Históricamente el concepto «ciudadanía» ha estado ligado no solo a derechos, sino a habilidades e incluso voluntades sociales y políticas. Por ejemplo, hubo un tiempo en el que en Honduras solamente podía ser ciudadano quien supiera leer y escribir. Quien no pudiera hacerlo no ejercía el sufragio. Y a pesar de que estas personas pudieran tener la etiqueta de ciudadanos, no era así, al menos en la esencia del término. Debe entenderse, entonces, no como un estatus, sino acto.

Sucede lo mismo con la ciudadanía digital. Esta, como bien se explica en Ciudadanías digitales no solamente consiste en estar, es decir, usar un dispositivo móvil e interactuar en las redes sociales, sino que le corresponde informarse, debatir, criticar, votar y comprometerse. El quid del asunto es que puede haber una ilusión de participación. Y eso es para mí uno de los problemas más grandes: puede que no haya muchos que se pregunten si de verdad participan de una democracia digital.

No basta usar un tablet, un teléfono inteligente o una computadora para llamarse ciudadano. Eso es lo mismo que decir que por nacer somos capaces de tomar buenas decisiones. Hay que aprender unos códigos, unos lenguajes y unos mecanismos narrativos y discursivos.

La identificación colectiva necesita de una narratología, de un discurso propio o en su defecto apropiado. El mundo digital tiene la capacidad de aglomerar pensamientos similares lo suficiente como para que todos se sientan apoyados, pero a la vez enfrenta a corrientes de pensamiento opuestas, también lo suficiente como para creer que no se es parte de un pensamiento totalitario. Lo que, por supuesto, facilita que vivamos en una posverdad cada vez más severa.

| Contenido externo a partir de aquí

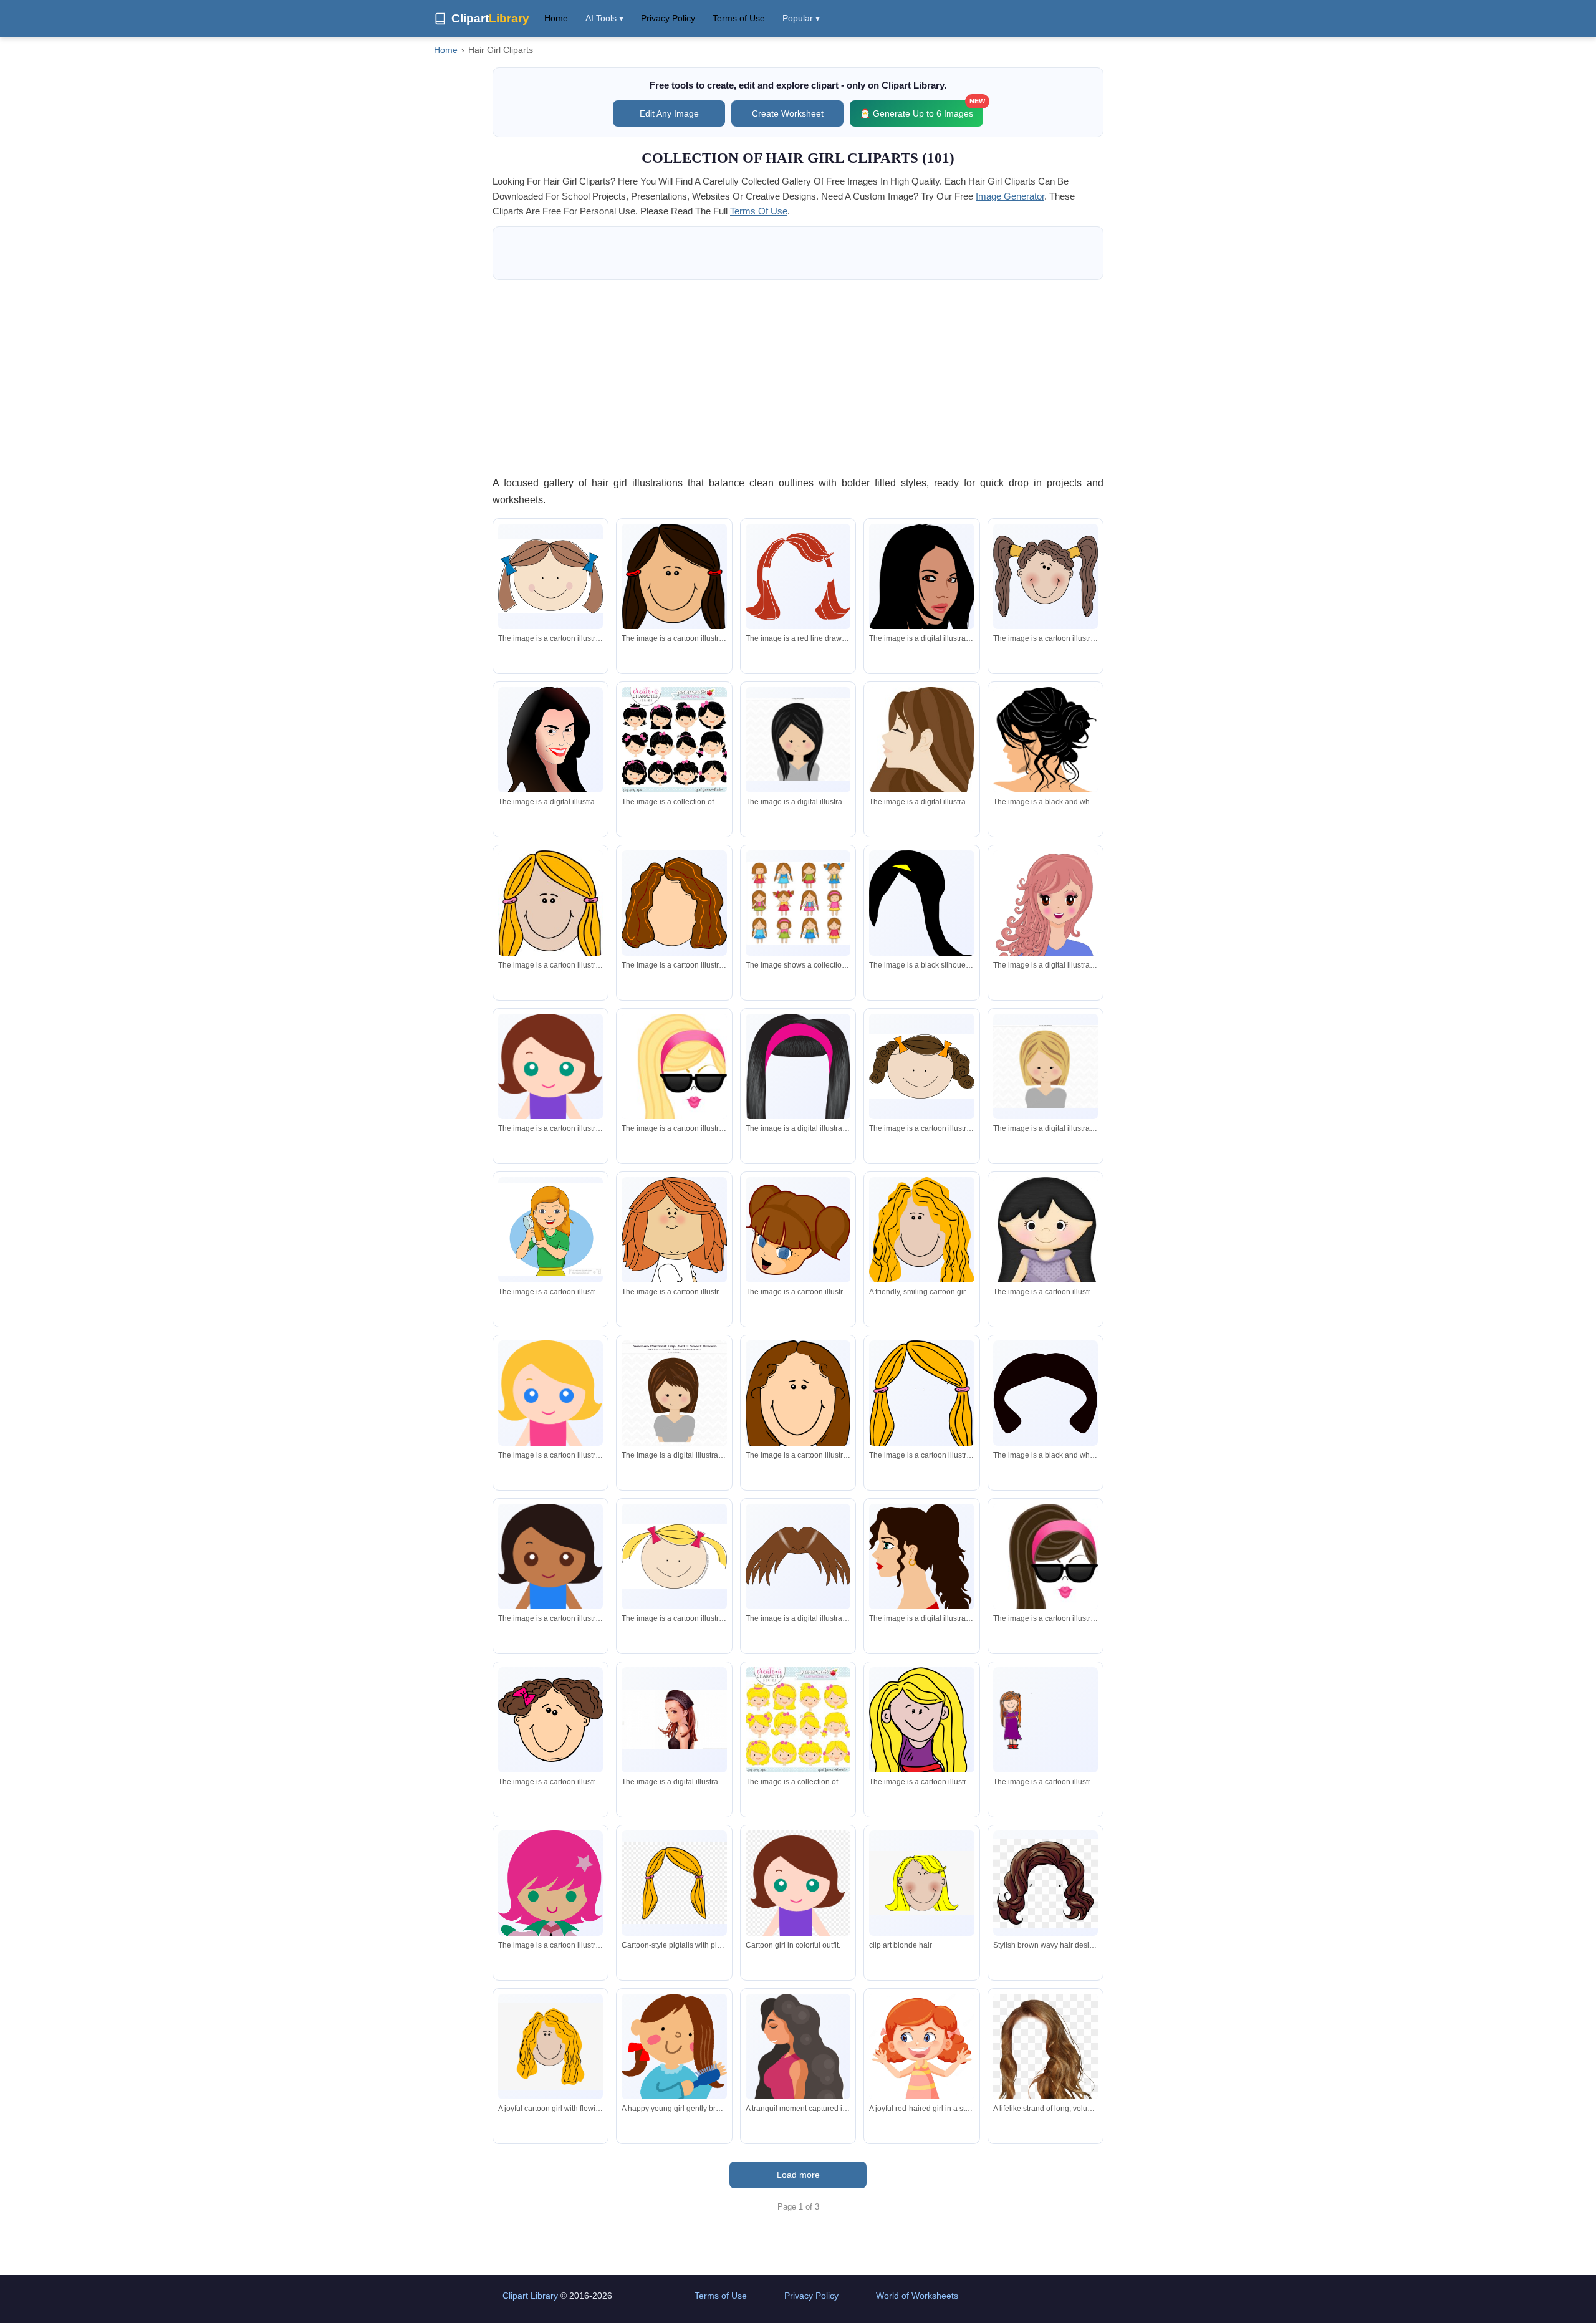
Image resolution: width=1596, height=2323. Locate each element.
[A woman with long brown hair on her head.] (674, 903)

Por esa razón las ciudadanías digitales son tan radicales y manipulables. Dos términos que al menos en la política no pueden vivir separados. Los radicalismos solamente son posibles por la manipulación. Y sin estos elementos la vigilancia digita sería inútil.

La vigilancia digital no es tan nefasta en sí misma, ni siquiera es la monetización, el verdadero problema es que esos datos, como en el caso de Cambrigde Analytica, son usados para manipular a las personas. Y estas al creerse activas, participantes, promotoras de cambio y escuchadas —ciudadanas hechas y derechas, al fin y al cabo— bajan la guardia.

Bajo estos términos no es posible una democracia digital. Al menos no en esencia. Tiene las mismas debilidades que la democracia de siempre, pero con amenazas mayores y que pueden pasar incluso por fortalezas.

Esa ilusión de participación se puede percibir en Honduras. Donde presumo sería bastante fácil vigilar y castigar, para remitirme a la filosofía. Sobre todo, porque basta con entrar a una red social para comprender que los nuevos códigos narrativos que exige la ciudadanía digital no han sido aprendidos. Y que se confunde «compartir» con «generar» y «repetir» con «crear». La polarización no se queda en el patio virtual, se traslada a la sociedad dura. Y quizá eso es lo más peligroso.  

Ese es según mi juicio el verdadero riesgo. En lo que no se centró Le Figaro y en lo que no se centraría ningún medio de comunicación. ¿No será momento de educarnos al respecto?